## Selected text
====
I quite often see on the Internet various complaints that other peoples examples of currying are not currying, but are actually just partial application.
I've not found a decent explanation of what partial application is, or how it differs from currying. There seems to be a general confusion, with equivalent examples being described as currying in some places, and partial application in others.
Could someone provide me with a definition of both terms, and details of how they differ?
Currying is converting a single function of n arguments into n functions with a single argument each. Given the following function:
function f(x,y,z) { z(x(y));}
When curried, becomes:
function f(x) { lambda(y) { lambda(z) { z(x(y)); } } }
In order to get the full application of f(x,y,z), you need to do this:
f(x)(y)(z);
Many functional languages let you write f x y z
. If you only call f x y
or f(x)(y) then you get a partially-applied function—the return value is a closure of lambda(z){z(x(y))}
with passed-in the values of x and y to f(x,y)
.
====
## Stored data
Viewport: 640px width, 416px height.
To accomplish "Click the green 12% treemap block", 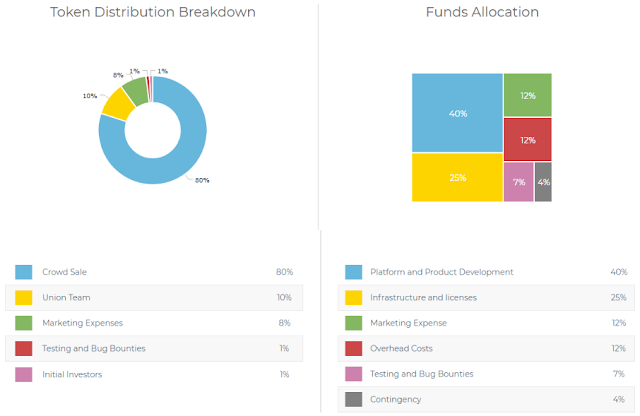I will point(528,95).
====
## Challenges
a. Answer the following from the thread on currying and partial application:
(i) Into what does currying convert a single function of n arguments?
(ii) What call is given for the full application of f(x,y,z)?
(iii) What is obtained by calling only f x y or f(x)(y)?
b. Quote from the thread on currying and partial application the passage between "I quite often" and "application in others.", inclusive.

## Completed exercise
a.
(i) Into n functions, each taking a single argument.
(ii) f(x)(y)(z);
(iii) A partially-applied function, whose return value is a closure of lambda(z){z(x(y))}.

b.
I quite often see on the Internet various complaints that other peoples examples of currying are not currying, but are actually just partial application.
I've not found a decent explanation of what partial application is, or how it differs from currying. There seems to be a general confusion, with equivalent examples being described as currying in some places, and partial application in others.